The respondent (Delor Vue) is the body corporate for a complex of apartment buildings in far north Queensland which were damaged by Tropical Cyclone Debbie on 28 March 2017. The premises were insured under an Allianz composite policy of insurance issued by Strata Community Insurance (SCI) as Allianz’ agent.
SCI advised Delor Vue that the claim would be honoured, save that the policy would not cover repairs to the defective material and construction of the roof – only resultant damage (email). Allianz engaged experts to advise in relation to the extent of the works and paid $192,472 for temporary repairs, loss of rent, alternative accommodation expenses and engineer’s fees. SCI subsequently clarified the indemnity position by advising that resultant damage was covered but not pre-existing defects. SCI then advised that if the offer was not accepted within 21 days it reserved its rights to reduce the claim to nil relying on non-disclosure and alleged misrepresentation (s 28 of the Insurance Contracts Act) (letter).

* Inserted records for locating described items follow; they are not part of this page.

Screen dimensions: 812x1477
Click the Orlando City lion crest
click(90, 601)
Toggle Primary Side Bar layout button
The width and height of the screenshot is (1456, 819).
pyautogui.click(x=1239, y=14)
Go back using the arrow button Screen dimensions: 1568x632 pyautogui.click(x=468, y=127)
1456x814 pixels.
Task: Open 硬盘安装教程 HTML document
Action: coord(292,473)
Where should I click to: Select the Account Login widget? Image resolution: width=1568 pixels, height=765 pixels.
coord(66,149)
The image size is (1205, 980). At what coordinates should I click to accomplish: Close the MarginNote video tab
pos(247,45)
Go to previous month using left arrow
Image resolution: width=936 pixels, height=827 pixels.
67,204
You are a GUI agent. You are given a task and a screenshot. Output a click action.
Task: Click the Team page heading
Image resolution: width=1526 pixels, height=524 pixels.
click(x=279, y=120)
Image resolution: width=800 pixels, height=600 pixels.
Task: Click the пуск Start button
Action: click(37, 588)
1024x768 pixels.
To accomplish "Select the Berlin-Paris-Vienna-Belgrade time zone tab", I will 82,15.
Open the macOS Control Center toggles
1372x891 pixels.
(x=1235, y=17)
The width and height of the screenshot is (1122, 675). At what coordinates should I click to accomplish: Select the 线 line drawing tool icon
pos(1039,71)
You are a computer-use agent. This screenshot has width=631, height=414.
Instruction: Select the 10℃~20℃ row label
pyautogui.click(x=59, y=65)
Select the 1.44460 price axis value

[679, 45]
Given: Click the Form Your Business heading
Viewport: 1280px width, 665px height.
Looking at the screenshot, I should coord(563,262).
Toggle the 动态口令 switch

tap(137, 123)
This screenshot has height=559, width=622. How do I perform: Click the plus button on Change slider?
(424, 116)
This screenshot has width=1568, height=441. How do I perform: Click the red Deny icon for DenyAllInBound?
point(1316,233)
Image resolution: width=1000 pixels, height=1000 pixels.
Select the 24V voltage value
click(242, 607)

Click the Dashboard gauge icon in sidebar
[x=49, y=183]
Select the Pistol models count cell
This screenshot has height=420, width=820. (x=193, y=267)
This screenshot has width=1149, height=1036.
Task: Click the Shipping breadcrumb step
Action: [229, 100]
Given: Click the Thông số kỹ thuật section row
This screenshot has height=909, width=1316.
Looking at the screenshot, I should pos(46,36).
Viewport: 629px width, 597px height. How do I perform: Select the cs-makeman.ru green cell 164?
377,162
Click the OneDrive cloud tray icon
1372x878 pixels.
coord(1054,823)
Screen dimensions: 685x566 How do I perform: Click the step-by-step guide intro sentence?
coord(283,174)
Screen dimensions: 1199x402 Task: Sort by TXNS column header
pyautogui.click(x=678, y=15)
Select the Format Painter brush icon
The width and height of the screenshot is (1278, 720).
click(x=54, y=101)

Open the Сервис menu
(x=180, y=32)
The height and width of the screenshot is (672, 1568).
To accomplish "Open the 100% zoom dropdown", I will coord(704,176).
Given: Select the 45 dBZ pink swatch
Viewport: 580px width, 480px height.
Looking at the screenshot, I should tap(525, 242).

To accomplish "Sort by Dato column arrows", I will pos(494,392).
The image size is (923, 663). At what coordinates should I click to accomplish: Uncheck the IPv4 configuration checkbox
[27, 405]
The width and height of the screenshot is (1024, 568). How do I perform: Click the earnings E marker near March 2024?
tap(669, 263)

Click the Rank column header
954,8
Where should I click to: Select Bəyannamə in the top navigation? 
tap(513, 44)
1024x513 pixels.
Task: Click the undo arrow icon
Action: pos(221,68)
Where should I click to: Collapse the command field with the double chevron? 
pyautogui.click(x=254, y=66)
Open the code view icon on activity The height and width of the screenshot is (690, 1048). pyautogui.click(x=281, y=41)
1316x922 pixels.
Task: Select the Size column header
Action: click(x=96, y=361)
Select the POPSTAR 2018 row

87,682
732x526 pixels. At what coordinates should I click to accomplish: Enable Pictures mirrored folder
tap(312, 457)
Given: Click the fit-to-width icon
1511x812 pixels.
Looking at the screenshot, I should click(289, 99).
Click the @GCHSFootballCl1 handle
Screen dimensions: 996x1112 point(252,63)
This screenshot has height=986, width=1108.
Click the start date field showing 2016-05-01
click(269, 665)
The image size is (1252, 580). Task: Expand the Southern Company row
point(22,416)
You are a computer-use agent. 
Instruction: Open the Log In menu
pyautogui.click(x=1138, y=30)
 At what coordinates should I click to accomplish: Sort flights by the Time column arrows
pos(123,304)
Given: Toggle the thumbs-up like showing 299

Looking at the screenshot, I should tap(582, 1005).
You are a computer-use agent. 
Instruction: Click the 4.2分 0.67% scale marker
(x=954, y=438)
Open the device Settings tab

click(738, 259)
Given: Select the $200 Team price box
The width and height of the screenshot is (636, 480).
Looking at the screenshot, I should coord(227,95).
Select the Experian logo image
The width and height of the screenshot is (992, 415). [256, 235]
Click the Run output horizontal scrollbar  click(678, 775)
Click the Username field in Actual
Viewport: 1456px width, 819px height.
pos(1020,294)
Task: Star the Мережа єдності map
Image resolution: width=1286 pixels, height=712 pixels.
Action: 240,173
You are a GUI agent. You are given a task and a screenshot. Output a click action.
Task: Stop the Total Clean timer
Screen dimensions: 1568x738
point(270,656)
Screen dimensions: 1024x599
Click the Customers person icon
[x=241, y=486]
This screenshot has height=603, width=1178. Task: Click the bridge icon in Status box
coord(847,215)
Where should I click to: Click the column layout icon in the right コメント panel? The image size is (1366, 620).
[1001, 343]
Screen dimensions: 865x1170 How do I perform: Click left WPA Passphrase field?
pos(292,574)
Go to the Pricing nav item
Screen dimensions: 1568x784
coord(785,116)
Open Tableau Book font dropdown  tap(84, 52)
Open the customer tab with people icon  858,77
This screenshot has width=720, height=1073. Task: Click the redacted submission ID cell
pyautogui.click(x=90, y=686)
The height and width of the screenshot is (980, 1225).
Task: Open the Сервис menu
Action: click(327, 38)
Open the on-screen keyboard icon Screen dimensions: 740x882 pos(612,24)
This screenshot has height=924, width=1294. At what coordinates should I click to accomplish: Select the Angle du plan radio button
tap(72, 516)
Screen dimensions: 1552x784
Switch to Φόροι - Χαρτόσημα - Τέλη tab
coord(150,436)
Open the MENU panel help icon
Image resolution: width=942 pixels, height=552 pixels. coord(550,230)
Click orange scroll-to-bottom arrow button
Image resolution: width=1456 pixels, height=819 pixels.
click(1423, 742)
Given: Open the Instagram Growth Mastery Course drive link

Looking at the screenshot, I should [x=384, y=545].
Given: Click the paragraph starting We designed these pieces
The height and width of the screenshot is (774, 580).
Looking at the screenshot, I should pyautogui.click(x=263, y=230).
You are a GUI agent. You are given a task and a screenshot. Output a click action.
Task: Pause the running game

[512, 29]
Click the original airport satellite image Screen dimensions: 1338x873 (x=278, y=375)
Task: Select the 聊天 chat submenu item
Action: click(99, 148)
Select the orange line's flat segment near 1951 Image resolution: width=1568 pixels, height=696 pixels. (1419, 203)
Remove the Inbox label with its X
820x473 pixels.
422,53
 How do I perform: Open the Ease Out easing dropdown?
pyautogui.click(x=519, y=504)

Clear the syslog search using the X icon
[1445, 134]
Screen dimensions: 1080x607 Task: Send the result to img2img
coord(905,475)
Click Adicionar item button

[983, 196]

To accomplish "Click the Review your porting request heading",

Delor Vue commenced proceedings in the Federal Court seeking to hold Allianz to cover under the policy terms. Delor Vue relied upon election, waiver, estoppel and the duty of utmost good faith. The primary Judge, Allsop CJ, found that the email contained a clear representation or promise that cover was confirmed and Allianz was estopped from relying on s28(3) ICA. In addition, Allianz had “waived” the benefit of s28(3) and breached its duty of good faith. Allsop CJ rejected the allegation that Allianz was bound by an election.
The majority of the Full Court found no error in the primary judge’s findings in relation to estoppel, waiver and good faith, but also found that Delor Vue was entitled to succeed on election (Allianz Australia Insurance Limited v Delor Vue Apartments  FCAFC 121).
High Court Appeal
There were 4 grounds of appeal, being election, waiver, estoppel and good faith.
The issues for determination were:
- Whether the doctrine of election can prevent an insurer from changing positions in relation to the application of s28(3) of the ICA to a claim.
- Whether Allianz had waived its right to rely upon s28(3) of the ICA.
- Whether Delor Vue established reliance on the promise, that it materially changed its position as a result of the reliance and would suffer a material detriment as a result of a change in position.
- Whether Allianz breached its duty of utmost good faith in reversing its indemnity position.
High Court majority decision
The High Court (Kiefel CJ, Edelman J, Steward J and Gleeson J; Gageler J dissenting), allowed the appeal on all four grounds of appeal. The majority concluded:
- The waiver of the 28(3) ICA defence recorded in the email was revoked by the letter. The revocation was found to be permissible as, in the law of contract there are limited exceptional circumstances in which a gratuitous waiver of rights is irrevocable – none of which were present in these proceedings.
- The waiver of the s 28(3) ICA defence did not involve an election between alternative and inconsistent sets of rights, such as to give rise to an irrevocable “election by affirmation”.
- Delor Vue did not establish that it had suffered any detriment in reliance on Allianz’s representation such that Allianz was estopped from revoking its waiver.
- There is no free-standing obligation upon an insurer, independent of its contractual obligations, to act in a manner which is decent and fair and, therefore, there was no basis to find that Allianz breached its duty of utmost good faith.
Justice Gageler would have dismissed the appeal on the basis that irrevocable election was established, Allianz had waived the right to rely upon s 28(3), Allianz was estopped from departing from the position communicated in the email, and the statutorily implied contractual requirement that Allianz act towards Delor Vue with the utmost good faith entailed that Allianz was from then on bound to adhere to the position it had announced.
Insurers generally will be heartened by the decision on all four grounds. However, the finding by the majority that the duty of good faith does not require insurers to act in a manner consistent with commercial standards of decency and fairness, and there is no duty not to resile from a previous representation, may come as a surprise to many.
This article is intended to provide a general summary only and does not purport to be comprehensive. It is not, and not intended to be, legal advice.